2. DPRK Rejection of US Nuclear Demand

New York Times (Joseph Kahn, “NORTH KOREA REJECTS U.S. DEMAND TO SCRAP ITS NUCLEAR PROGRAMS,” Beijing, 03/28/04) reported that DPRK radio on Saturday explicitly rejected the formula the US has put forward as its bottom-line position in talks aimed at ending the DPRK’s nuclear programs, raising doubts about whether the fitful negotiations are making even limited progress. The statement carried by Radio Pyongyang and monitored by news agencies in the ROK came just after a visit to the DPRK by the PRC’s foreign minister, Li Zhaoxing, and shortly before a visit to the region by Vice President Dick Cheney that is planned for April. It used typically unrestrained language in accusing the US of secretly planning a war. “The present situation on the Korean peninsula remains dangerous owing to the reckless moves of the US war hawks and their followers to unleash a war of aggression against the DPRK so that a nuclear war may break there anytime,” it said. Li said this week that the DPRK was ready to “push forward” with a third round of talks involving the US, the ROK, the US, Japan and Russia. The DPRK has said it is willing to end its nuclear programs. But in the latest statement, it appears to be setting the stage for another inconclusive effort. The statement rejected the US demand for a “complete, verifiable, irreversible dismantling” of the country’s nuclear programs.

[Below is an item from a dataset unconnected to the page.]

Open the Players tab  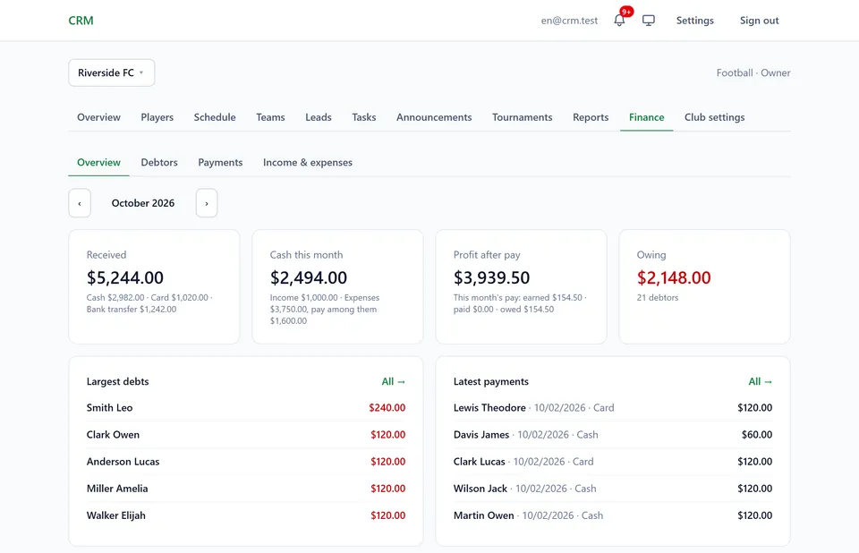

3. DPRK Economic Relations

Financial Times (Andrew Ward, “N KOREA SEEKS TO BOOST TRADE WITH OUTSIDE WORLD,” Seoul, 03/29/04) reported that the DPRK has ordered its economic officials to increase trade with the outside world and focus on making businesses profitable, signaling acceleration in the DPRK’s market reforms. Pak Pong-ju, the DPRK’s premier, told the country’s Supreme People’s Assembly that the economy must make “leaping progress” this year by increasing exports, raising output and absorbing foreign technology. The comments supported growing evidence that the DPRK is gradually liberalizing its economy, in spite of the international dispute about its nuclear weapons program. The DPRK has made a series of market reforms over recent months in an effort to reverse years of economic decline that has left the country’s 22m people chronically short of food and electricity. Several recent visitors and Pyongyang-based diplomats have claimed that economic liberalisation is leading to the first signs of change in the country’s rigid society, as people become more capitalistic and less reliant on the state. “More has changed in North Korea over the past year than in the 50 years before that,” said one visitor. The word “reform” remains taboo in the DPRK because its use would be an admission of communism’s failure. But Pak referred to “modernization” of the economy in his address to last week’s annual meeting of parliament. He said the “changed environment” required greater economic co-operation with the outside world. “All units of the national economy should wage a mass movement to build their own strong export bases (and) expand and develop foreign trade,” he said, according to the state news agency.

4. PRC-India Military Ties

Agence France-Presse (“CHINESE, INDIAN DEFENCE MINISTERS AGREE TO BOOST MILITARY TIES,” 03/30/04) reported that the PRC and Indian defence ministers agreed on measures to strengthen links between their armed forces, officials said, in a new sign of improving ties between the two most populous nations. PRC Defence Minister Cao Gangchuan, who arrived in India Friday, was given a ceremonial guard of honour before he met his Indian counterpart, George Fernandes. Delegation-level talks were also held, an official said. “Both sides presented new proposals to strengthen and develop defence exchanges and confidence-building,” India’s defence ministry said in a statement. They had both invited each other’s officers to witness military exercises in the “interest of building familiarity, trust and confidence”, it said. “It was agreed that training, including Chinese-language training in defence institutions in India, sports and cultural exchanges and friendly interaction between border personnel would be increased.”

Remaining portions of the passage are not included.